Malgré les concessions obtenues, la reprise de la législation de l'UE sur les armes à feu est fortement controversée. Des partis gouvernementaux, seul l'UDC refuse le projet de loi du Conseil fédéral. Mais plusieurs associations ont menacé de lancer un referendum.

C'est ce qui émerge vendredi à l'issue de la procédure de consultation. Les mesures de mise en oeuvre de la directive UE proposées par le Conseil fédéral sont trop restrictives, ceci sans raison valable, critique l'UDC.

Le parti veut notamment supprimer l'obligation prévue pour les sociétés de tir d'enregistrer les armes à feu semi-automatiques, la preuve du besoin pour les collectionneurs ainsi que les nouvelles catégories d'armes.

Charge administrative pour les cantons

L'UDC est seule à refuser catégoriquement le projet. Cependant, les autres partis gouvernementaux ont aussi soulevé des objections et demandent des améliorations. Le PDC, par exemple, craint des frais bureaucratiques supplémentaires pour les cantons.

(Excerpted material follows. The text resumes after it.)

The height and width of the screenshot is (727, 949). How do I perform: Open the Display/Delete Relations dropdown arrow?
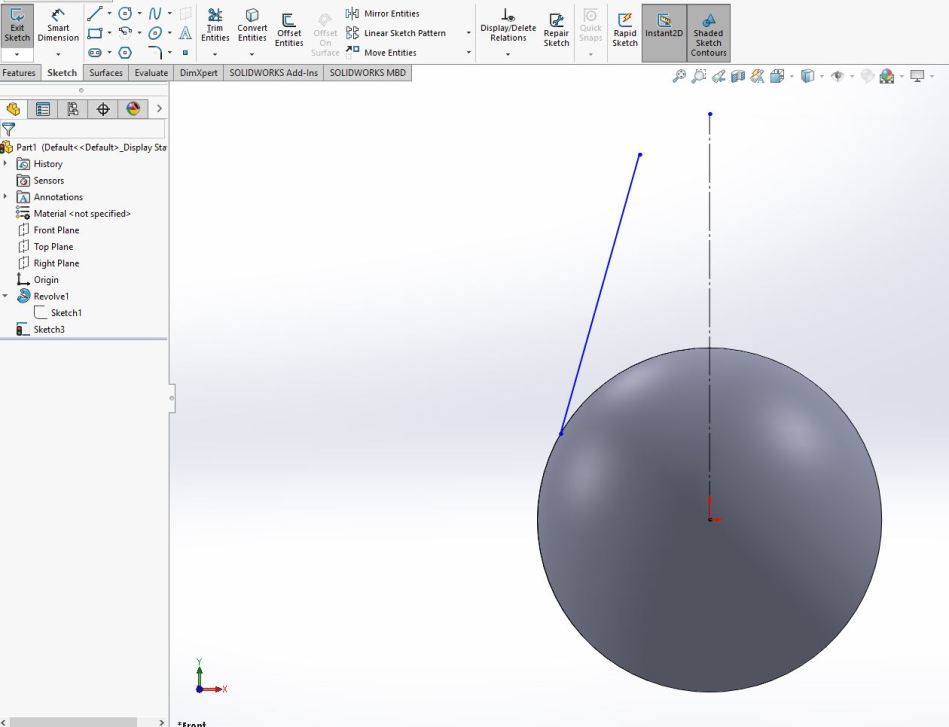point(507,53)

Et la Conférence des directeurs cantonaux de justice et police est du même avis: le texte pèse trop sur les administrations cantonales, estime-t-elle. Une simplification est nécessaire.

Pour le PLR, les autorités cantonales ne devront pas profiter des nouveaux règlements pour limiter massivement l'acquisition d'armes. Le Conseil fédéral doit en outre renoncer à une interprétation restrictive au détriment des tireurs sportifs.

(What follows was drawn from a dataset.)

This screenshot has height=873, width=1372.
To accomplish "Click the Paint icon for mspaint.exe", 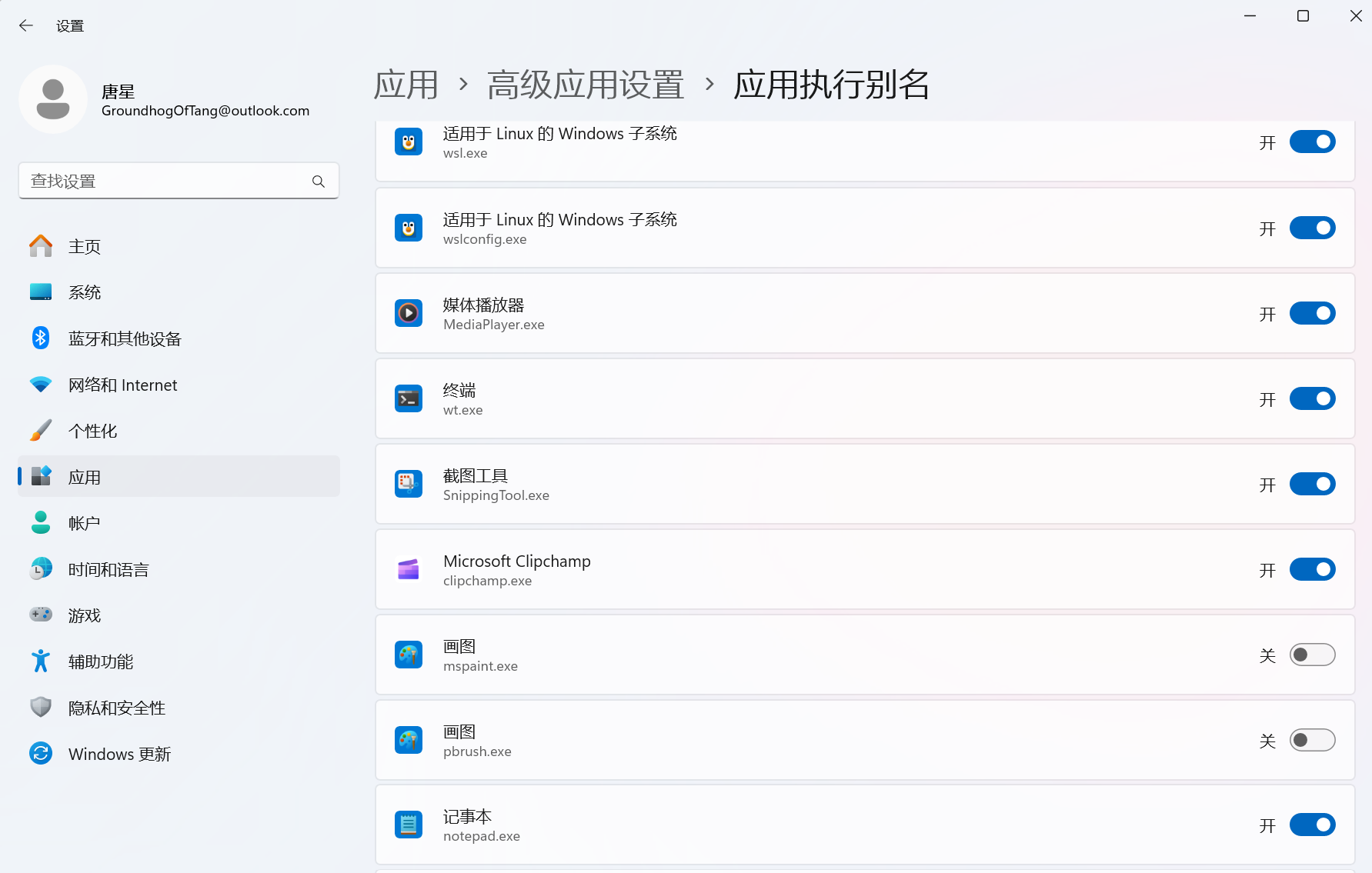I will 409,655.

Armes prohibées: plus de restrictions

Selon le PS, le projet permettra de renforcer la prévention du suicide et la violence domestique. La question des exceptions à l'interdiction de posséder certaines armes n'est toutefois pas réglée de manière suffisamment claire. Seuls ceux qui garantissent une manipulation prudente des armes prohibées devraient pouvoir demander une exemption.

Le Groupe pour une Suisse sans armée (GSsA) estime également que les conditions minimales d'octroi d'une dérogation devraient être renforcées. De plus, les membres d'une société de tir doivent prouver qu'ils utilisent régulièrement leur arme à feu pour le tir sportif. Le GSsA souhaite un durcissement de la législation: armes et munitions devraient notamment être stockées séparément et de manière sûre.

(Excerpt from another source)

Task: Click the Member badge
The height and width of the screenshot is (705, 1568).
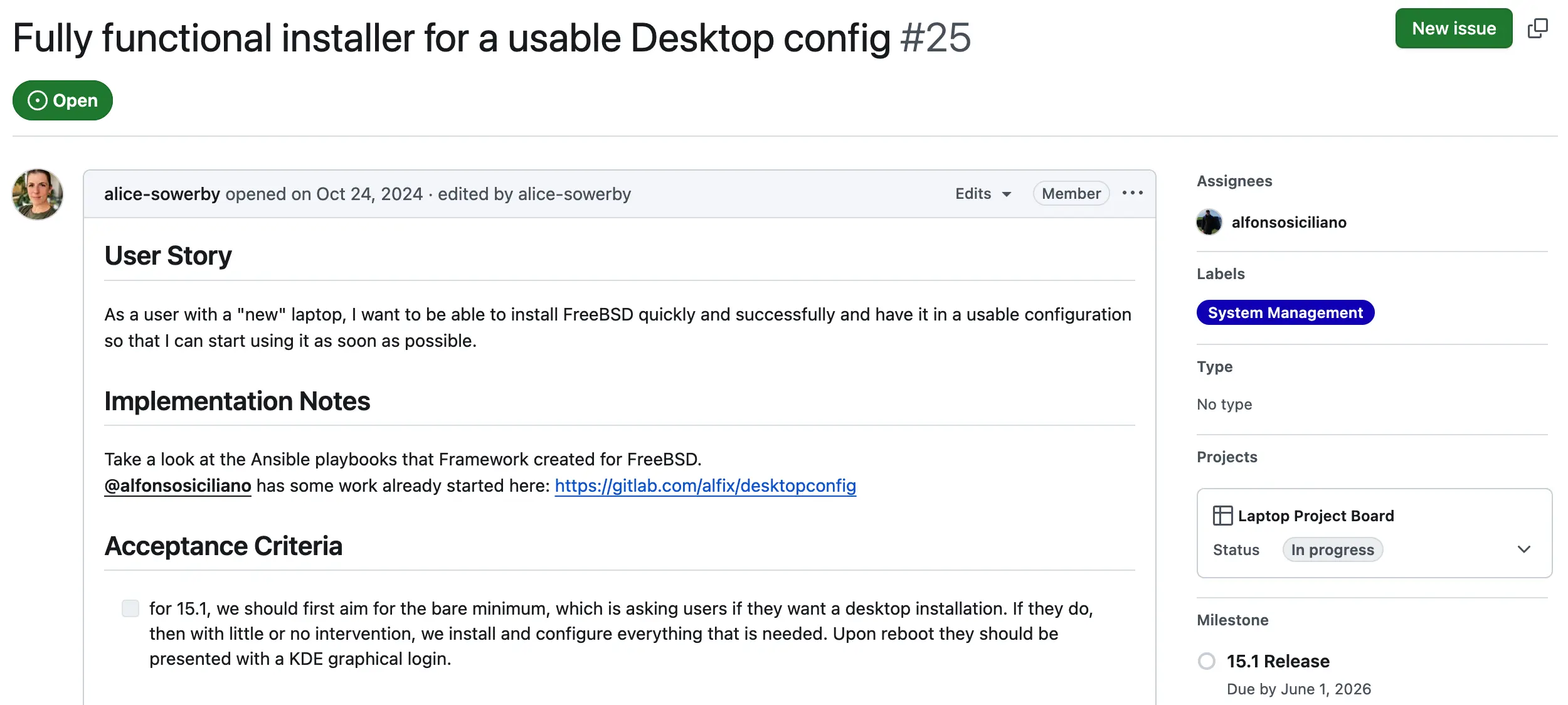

La Société suisse de psychiatrie et psychothérapie évoque de son côté le nombre de victimes annuelles des armes à feu depuis l'entrée en vigueur de la loi de 1998 sur les armes: il a baissé de 460 à 200. La défense contre le terrorisme est une tâche internationale. La législation suisse contribue ainsi à un niveau de sécurité plus élevé en Europe.

Referendum en vue

Pro Tell, l'organisation de défense des armes à feu en Suisse, a brandi la menace d'un referendum si le Parlement venait à approuver le texte sous sa forme actuelle. La reprise de la directive UE est uniquement un prétexte pour durcir la législation sur les armes, selon l'organisation. Celle-ci demande que le Conseil fédéral négocie à nouveau avec l'UE sans attendre une éventuelle votation populaire sur la question.

Swiss Shooting, la Fédération sportive suisse de tir promet aussi de lancer le referendum. Le projet gouvernemental échoue vis-à-vis de l'objectif initial de la directive européenne, c'est-à-dire empêcher des attentats terroristes. Au lieu de cela, les propriétaires d'armes sont harcelés, estime-t-elle.

'Culture de la méfiance'

L'Association suisse des sous-officiers figure aussi parmi les tenants d'un referendum. Elle parle d'un changement de paradigme tout à fait infondé: d'une culture de la confiance à une culture de la méfiance. Cela ne s'est jamais produit dans l'histoire de la Suisse.

L'Association suisse des officiers dénonce quant à elle le fait que le projet de loi touche les détenteurs légaux d'armes, et non pas le commerce dangereux d'armes illégales.

Pour l'organisation ChasseSuisse, les propositions gouvernementales sont extrêmement imprécises; une multitude de nouvelles réglementations et de décisions judiciaires sont nécessaires. Ce durcissement de la loi est disproportionné.

Bruxelles veut renforcer d'ici fin 2019 sa réglementation sur les armes, en réponse à la menace terroriste. Comme membre de l'espace Schengen, la Suisse doit adapter sa législation au droit européen, sous peine de voir l'accord dénoncé.